Мама слышала, переживала о доченьке. А дочка слушала ее ответы, советы, утешения. Ласковые слова мамы. И хотела многое рассказать.
Рассказать о невзгодах. О недружелюбии братьев. О тщательно замаскированной, но все-таки, как кажется ей, любви папы. Она тоже его любит, но ей запрещено выражать чувства к отцу. Лишь принятие подарков, которые совсем ей не нужны. Даримые как-то стеснительно, лишь как символ мнимого внимания и напоминания, что она, его дочка, тоже живет. Говорить об ограничениях, которые папа считает оправданными. Рассказать о том, как упала с лошади, которая вдруг взбрыкнула и понеслась. Разбила коленки – сильно разбила до крови, но поднялась сама. Сжимая зубы, но не от боли – от стыда за неудачу, – гордо распрямившись, принялась успокаивать ту самую лошадь, не обращая внимания на кровь, струившуюся по худым девичьим ногам на желтую пыль и песок. Девочка видела плохо скрываемые усмешки на лицах братьев, стоящих тут же и как бы ищущих в ее побледневшем лице хоть капельку горя, чтобы утешить свое тщеславие. Она была очень гордая и защищала саму себя гордостью. Ни слезинки тогда. Нельзя тогда – в окружении ее недругов, которые выполняют роль надсмотрщиков, постоянно своим присутствием напоминающих ей о ее «вине». И она слышит их гадкие разговоры о ее умершей маме, специально сказанные громким шепотом.
Досада сыновей на своего отца за измену маме выходила своей ненавистью на сестру по отцу в виде насмешек и мелких провокаций.
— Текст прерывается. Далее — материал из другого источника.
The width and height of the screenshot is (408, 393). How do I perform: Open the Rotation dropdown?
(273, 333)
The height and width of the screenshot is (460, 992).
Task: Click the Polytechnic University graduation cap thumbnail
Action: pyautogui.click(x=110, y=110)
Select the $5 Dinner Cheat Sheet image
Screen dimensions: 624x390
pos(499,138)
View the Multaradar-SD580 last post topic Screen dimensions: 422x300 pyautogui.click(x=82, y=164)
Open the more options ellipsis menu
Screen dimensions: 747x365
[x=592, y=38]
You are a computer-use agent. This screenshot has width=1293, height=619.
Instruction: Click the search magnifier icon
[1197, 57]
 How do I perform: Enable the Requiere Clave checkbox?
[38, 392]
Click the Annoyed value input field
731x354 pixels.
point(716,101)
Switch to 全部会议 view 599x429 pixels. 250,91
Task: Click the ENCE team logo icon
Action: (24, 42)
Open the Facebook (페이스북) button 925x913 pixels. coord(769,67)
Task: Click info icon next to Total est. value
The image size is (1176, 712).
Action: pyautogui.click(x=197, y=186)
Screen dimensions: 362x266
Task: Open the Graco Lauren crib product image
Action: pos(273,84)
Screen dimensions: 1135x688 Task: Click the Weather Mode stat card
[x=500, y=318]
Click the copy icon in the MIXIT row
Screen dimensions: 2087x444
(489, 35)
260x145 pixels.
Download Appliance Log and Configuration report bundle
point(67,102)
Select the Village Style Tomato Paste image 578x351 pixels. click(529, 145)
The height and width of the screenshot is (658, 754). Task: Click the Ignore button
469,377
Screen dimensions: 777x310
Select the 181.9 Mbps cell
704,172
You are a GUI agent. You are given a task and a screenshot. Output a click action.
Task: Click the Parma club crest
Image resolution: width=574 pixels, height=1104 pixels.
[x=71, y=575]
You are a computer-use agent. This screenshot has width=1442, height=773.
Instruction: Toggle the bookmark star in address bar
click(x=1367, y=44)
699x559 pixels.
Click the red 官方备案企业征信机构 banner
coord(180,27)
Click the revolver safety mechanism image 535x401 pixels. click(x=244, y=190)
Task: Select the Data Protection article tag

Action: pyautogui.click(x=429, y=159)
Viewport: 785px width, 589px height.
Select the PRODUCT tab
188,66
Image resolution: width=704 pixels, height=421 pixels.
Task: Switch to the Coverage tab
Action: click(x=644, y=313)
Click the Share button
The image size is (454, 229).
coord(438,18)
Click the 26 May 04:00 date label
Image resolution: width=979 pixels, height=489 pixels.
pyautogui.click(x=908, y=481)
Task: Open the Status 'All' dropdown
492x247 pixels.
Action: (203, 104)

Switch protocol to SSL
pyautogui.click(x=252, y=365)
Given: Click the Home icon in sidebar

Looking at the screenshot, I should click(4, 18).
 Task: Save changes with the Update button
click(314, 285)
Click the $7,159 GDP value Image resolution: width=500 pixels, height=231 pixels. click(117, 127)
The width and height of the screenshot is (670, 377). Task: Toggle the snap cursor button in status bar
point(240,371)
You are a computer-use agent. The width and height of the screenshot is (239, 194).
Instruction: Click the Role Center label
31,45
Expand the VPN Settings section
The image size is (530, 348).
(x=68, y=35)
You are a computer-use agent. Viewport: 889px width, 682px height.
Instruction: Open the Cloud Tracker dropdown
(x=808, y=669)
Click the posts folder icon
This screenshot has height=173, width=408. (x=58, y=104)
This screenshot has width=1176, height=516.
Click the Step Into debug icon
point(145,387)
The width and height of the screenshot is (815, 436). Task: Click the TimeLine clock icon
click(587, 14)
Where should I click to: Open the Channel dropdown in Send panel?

Ведь на ту лошадь не сел ни один из братьев, зная, что лошадь чем-то возбуждена и непокорна, но она все равно села на лошадь, чтобы доказать – она их не боится!
Вдруг стулья под ней зашатались от неловкого движения, и она полетела вниз с верхотуры. Больно ударилась об пол, ушибла сильно руку, но она не кричала от боли – не хотела, чтобы ей запретили бывать в ее подвальчике. Поднялась наверх сама, в ссадинах, прижимая обездвиженную руку к груди. И книгу – она никогда не оставляла книги свои в темноте.
То, что сломала правую руку, ей не принесло какое-то неудобство, ведь ее левая – она такая же умелая, как и правая, вот когда пригодилось ее «проклятие».
Детские кости быстро срастаются – рука вновь стала послушной. И Рами опять, спустившись в подвал, ставила стулья в пирамиду и тянулась к окну. К маме. И небу.
Однажды вдруг из ослепительного света от окна она увидела пушинку, плавно опускающуюся к ней прямо на ладошку, подставленную под это невероятное чудо. В подвале! Пушинка! Но окно закрыто, в нем стекло! Пушинка искала ее! Летела к девочке и легла удобно, на дрожащую от ощущения волшебства протянутую ладонь девочки. Она боялась выдохнуть, чтобы не исчезло это чудо. Это от мамы! От нее! Она там, тут, здесь, со мной!